+++ Exercise data +++
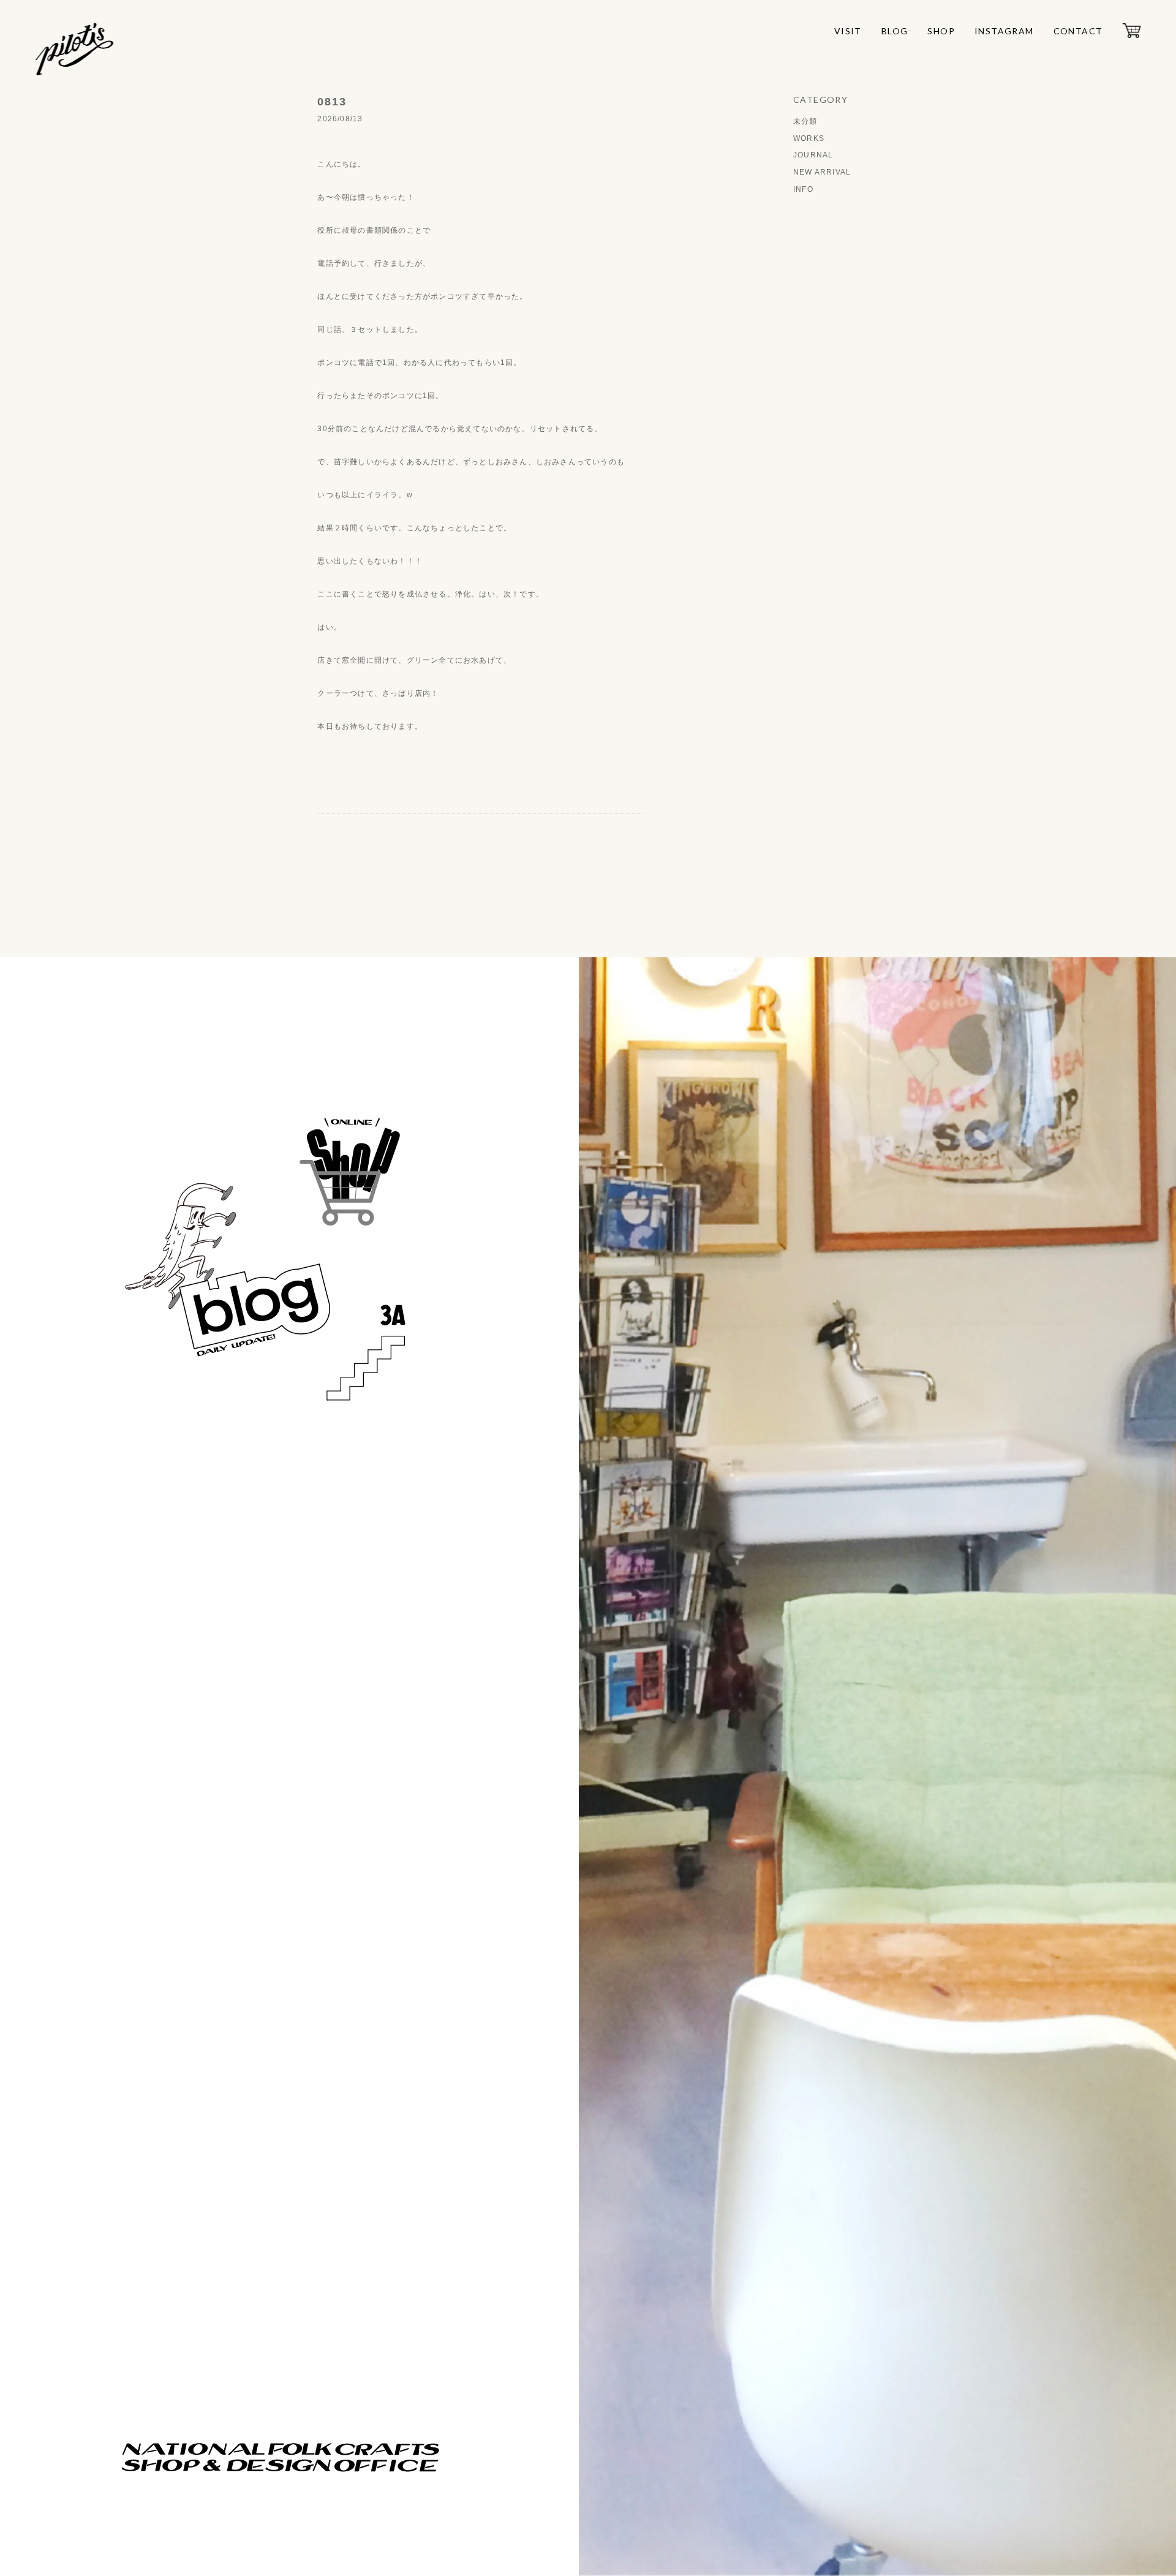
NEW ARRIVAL (822, 172)
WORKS (808, 138)
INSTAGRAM (1004, 31)
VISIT (848, 31)
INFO (803, 189)
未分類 (805, 121)
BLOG (894, 31)
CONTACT (1078, 31)
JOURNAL (813, 155)
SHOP (941, 31)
+++
Task brief -> Wherever a picture appears in the listing above, drop it, and restate the rest exactly.

Exercise output ->
NEW ARRIVAL (822, 172)
WORKS (808, 138)
INSTAGRAM (1004, 31)
VISIT (848, 31)
INFO (803, 189)
未分類 (805, 121)
BLOG (894, 31)
CONTACT (1078, 31)
JOURNAL (813, 155)
SHOP (941, 31)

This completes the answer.